Re: eCryptfs Design Document

From: Phillip Susi
Date: Sun Mar 26 2006 - 12:08:51 EST


Michael Halcrow wrote:
The mount-wide passphrase in the user session keyring is actually not
necessary to keep around after the mount process is finished in this
release, and we will likely alter the design and implementation for
the 0.1 release to just remove it once the file key encryption key is
associated with the eCryptfs superblock object on mount.


I see, so for now you import the key from the keyring into the superblock at mount time, but in the future you will directly use the key from the keyring as needed?

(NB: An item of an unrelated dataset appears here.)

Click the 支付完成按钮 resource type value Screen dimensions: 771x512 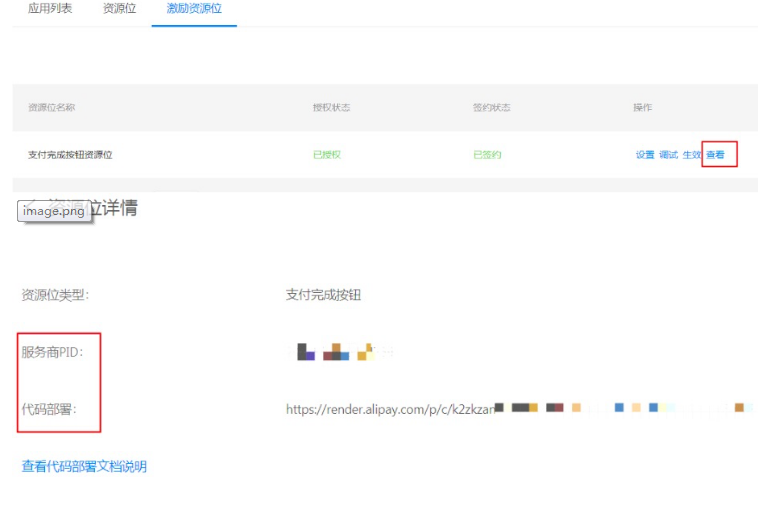tap(323, 295)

In future releases, we will be storing multiple passphrase and public
key authentication tokens in the user's eCryptfs keyring, and so the
use of the kernel keyring will make a lot more sense. We are trying to
make things as simple as possible for the 0.1 release so as to limit
the complexity involved in analysis and debugging.

Are you saying that you salt the passphrase, hash that, then hash
the hash, then hash that hash, and so on? What good does repeatedly
hashing the hash do? Simply hashing the salted passphrase should be
sufficient to obtain a key.

This approach is only used to help make dictionary attacks against the
passphrase a bit harder.


Isn't that what adding the salt is for? You add 16 bits of salt so that a pre hashed dictionary would require 65,536 different hashes per passphrase permutation. That places more computation burden on generating such a dictionary, but more importantly it places a large storage burden on the dictionary.

Recursively hashing only places greater computation on the creation of the dictionary, which is of no consequence as the dictionary only has to be created once. If you want to fight dictionary attacks, you should add a longer salt rather than recursively hash. Taking the salt from 16 bits to 32 bits also requires the attacker to compute 65,536 times more hashes per passphrase permutation at dictionary creation time, but ALSO requires that they store 65,536 times more hashed values in the dictionary.

Another thought that crossed my mind is that it is likely possible to factor the recursive hash function and simplify it such that it can be computed almost as quickly as the single hash rather than taking 65,536 times longer.